Welcher Reaktortyp wird in den belgischen Kernkraftwerken eingesetzt?

Bei den vier Reaktoren in Doel und den drei in Tihange handelt es sich um Druckwasserreaktoren, die zu den sichersten der Welt gehören.

 

Die Konstruktion der Kernkraftwerke stützt sich in der Hauptsache auf Regeln und Praktiken aus den Vereinigten Staaten, die jedoch dem belgischen Kontext angepasst sind. Für jedes belgische Kernkraftwerk sind die Vorschriften für Bau und Betrieb in einem Sicherheitsbericht, der Betriebs- und Umweltgenehmigung, festgelegt.

 

Bei Druckwasserreaktoren führt unter Druck stehendes Wasser die Wärme, die durch eine Kernspaltungsreaktion entsteht, aus den Reaktoren ab. Dies geschieht im Primärkreislauf.
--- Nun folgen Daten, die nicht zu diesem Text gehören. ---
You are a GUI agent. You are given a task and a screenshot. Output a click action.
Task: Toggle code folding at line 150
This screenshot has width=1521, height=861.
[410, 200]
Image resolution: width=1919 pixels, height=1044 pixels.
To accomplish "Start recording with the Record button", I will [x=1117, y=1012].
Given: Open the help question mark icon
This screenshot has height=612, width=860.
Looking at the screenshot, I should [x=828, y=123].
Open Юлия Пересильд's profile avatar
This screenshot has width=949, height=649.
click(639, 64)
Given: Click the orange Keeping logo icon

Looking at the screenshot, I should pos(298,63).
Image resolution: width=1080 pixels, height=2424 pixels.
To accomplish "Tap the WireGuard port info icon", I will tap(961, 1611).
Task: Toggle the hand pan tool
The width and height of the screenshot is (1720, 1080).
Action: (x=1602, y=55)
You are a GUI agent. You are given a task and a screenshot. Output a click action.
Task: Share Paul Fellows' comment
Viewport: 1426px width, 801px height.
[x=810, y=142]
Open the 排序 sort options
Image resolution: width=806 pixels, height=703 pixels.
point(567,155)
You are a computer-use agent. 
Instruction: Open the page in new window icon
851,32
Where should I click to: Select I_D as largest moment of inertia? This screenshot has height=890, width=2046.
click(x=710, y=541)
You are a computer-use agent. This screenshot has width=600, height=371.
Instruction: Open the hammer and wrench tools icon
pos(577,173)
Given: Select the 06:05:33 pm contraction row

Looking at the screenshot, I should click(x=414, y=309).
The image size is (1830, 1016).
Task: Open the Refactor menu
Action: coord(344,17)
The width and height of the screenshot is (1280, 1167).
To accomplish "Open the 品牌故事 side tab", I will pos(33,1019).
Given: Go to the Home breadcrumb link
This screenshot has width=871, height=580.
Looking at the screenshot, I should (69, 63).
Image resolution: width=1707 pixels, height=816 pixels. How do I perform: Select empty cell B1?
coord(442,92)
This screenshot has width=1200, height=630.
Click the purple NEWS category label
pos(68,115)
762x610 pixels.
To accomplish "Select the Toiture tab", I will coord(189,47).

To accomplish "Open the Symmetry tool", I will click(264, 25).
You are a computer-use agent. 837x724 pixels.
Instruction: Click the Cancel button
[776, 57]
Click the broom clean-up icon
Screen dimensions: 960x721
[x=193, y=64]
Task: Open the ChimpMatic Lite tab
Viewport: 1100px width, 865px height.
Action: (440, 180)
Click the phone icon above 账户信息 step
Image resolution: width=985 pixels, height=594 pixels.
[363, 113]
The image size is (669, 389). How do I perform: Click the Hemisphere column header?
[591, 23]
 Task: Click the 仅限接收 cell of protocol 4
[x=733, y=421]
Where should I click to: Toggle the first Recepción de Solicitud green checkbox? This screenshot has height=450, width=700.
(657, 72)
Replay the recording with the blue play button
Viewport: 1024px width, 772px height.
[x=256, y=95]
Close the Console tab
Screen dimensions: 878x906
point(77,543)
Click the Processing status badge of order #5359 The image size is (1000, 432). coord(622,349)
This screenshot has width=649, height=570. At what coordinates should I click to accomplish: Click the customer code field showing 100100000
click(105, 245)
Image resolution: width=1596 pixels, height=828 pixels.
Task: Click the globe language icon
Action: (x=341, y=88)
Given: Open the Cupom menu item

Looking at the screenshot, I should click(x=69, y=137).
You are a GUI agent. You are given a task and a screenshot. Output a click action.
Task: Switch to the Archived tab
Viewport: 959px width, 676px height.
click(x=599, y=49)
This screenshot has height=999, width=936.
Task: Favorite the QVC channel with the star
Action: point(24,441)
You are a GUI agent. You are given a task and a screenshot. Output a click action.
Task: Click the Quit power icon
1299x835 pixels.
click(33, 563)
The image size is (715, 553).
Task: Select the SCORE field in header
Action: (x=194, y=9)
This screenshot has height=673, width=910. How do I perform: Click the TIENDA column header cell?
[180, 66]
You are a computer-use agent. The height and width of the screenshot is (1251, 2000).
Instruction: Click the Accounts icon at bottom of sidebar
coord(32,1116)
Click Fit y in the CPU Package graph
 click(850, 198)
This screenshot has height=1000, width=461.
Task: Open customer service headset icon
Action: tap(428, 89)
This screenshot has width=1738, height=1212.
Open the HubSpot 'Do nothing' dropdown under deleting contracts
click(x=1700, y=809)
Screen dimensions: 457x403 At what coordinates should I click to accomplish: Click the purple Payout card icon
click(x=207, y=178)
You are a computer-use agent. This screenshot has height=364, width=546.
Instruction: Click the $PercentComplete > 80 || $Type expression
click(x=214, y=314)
Das unter hohem Druck erhitzte Wasser gelangt danach zu Dampfgeneratoren, wo es durch tausende Rohre gepumpt wird.

 

Auf der anderen Seite dieser Rohre verdampft das Wasser des Sekundärkreislaufs. Der Primärkreislauf ist vom Sekundärkreislauf komplett getrennt. So wird vermieden, dass eventuell vorhandene radioaktive Teilchen in den sekundären Teil gelangen. Der Dampf aus dem Sekundärkreislauf treibt eine Turbine und den damit verbundenen Generator an. Der Generator sorgt für die Erzeugung von Elektrizität. Der Dampf verlässt die Turbine in Richtung Kondensator, wo er mit Wasser aus dem Tertiärkreislauf gekühlt wird. Der Dampf kühlt ab, kondensiert zu Wasser und gelangt zurück in die Dampfgeneratoren. Der Kondensator arbeitet mit Kühlwasser aus der Schelde. Die Kühlung des Wassers aus dem Sekundärkreislauf bewirkt, dass sich dieses Scheldewasser leicht erwärmt. Deshalb wird es im Kühlturm zunächst auf eine Temperatur, die die in der Umweltgesetzgebung festgelegten Höchstwerte nicht überschreitet, abgekühlt, bevor es wieder in den Kondensator oder zurück in die Schelde strömt. Im Vergleich zu einem klassischen Kraftwerk, in dem fossile Brennstoffe verwendet werden, unterscheidet sich das Kernkraftwerk also vor allem durch die Art der Wärmeerzeugung für die Dampfproduktion.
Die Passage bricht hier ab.